Stored items –
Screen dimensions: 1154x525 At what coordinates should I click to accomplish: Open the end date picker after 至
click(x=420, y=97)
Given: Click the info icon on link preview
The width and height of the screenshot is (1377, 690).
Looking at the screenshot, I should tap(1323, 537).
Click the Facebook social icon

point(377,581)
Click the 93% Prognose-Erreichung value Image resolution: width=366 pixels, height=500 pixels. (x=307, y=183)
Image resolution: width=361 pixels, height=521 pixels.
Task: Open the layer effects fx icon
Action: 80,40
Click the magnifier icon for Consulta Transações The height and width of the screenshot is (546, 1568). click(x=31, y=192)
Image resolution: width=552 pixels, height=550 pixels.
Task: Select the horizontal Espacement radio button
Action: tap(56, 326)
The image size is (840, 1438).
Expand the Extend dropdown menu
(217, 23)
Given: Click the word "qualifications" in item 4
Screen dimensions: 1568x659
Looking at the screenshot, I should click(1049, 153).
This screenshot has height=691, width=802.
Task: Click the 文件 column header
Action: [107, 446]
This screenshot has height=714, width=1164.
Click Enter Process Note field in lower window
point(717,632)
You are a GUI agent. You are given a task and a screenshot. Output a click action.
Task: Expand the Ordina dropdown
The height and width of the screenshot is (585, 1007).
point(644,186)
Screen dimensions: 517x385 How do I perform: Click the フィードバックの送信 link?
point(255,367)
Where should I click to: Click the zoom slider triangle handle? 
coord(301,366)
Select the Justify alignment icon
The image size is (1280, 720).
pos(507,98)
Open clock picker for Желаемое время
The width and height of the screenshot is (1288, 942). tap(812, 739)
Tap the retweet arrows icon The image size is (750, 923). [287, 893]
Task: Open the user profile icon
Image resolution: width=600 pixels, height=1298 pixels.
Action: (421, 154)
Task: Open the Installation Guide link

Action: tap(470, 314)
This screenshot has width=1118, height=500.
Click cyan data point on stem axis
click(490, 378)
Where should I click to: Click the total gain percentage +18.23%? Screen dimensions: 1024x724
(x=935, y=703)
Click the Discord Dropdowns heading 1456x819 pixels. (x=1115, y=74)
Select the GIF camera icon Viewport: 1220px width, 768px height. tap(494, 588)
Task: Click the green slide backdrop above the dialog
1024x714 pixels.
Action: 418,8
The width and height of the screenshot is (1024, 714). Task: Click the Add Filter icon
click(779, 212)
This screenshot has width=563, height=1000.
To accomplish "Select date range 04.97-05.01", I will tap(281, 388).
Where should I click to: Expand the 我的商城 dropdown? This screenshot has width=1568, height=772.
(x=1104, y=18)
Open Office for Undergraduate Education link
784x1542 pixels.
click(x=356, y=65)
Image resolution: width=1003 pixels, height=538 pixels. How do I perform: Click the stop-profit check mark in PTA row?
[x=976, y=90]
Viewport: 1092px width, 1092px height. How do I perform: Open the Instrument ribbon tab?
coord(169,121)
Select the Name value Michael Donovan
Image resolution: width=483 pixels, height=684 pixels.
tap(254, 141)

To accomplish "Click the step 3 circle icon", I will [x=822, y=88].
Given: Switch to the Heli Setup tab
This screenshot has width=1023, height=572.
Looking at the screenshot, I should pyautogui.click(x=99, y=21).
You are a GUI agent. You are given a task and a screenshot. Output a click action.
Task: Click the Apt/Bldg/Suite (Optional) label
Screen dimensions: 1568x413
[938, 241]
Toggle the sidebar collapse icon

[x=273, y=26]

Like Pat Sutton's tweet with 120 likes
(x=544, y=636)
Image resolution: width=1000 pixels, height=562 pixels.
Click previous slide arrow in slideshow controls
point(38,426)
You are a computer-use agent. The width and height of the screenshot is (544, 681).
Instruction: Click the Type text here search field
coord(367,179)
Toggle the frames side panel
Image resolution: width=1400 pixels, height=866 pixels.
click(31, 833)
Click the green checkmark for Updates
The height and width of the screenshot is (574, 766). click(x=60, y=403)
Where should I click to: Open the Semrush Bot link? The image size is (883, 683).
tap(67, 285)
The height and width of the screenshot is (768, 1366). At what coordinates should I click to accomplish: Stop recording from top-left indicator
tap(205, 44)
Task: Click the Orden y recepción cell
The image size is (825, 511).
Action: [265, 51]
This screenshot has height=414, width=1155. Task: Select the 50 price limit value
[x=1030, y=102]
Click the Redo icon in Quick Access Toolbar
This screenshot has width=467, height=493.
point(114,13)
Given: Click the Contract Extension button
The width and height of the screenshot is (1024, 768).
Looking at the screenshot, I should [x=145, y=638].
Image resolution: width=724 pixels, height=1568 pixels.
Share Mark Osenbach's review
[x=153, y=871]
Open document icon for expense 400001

PROBLEM TO SOLVE – Looking at the data above, how many lines hold the string "will"? Reply with only the number.

COMPLETED TASK – 2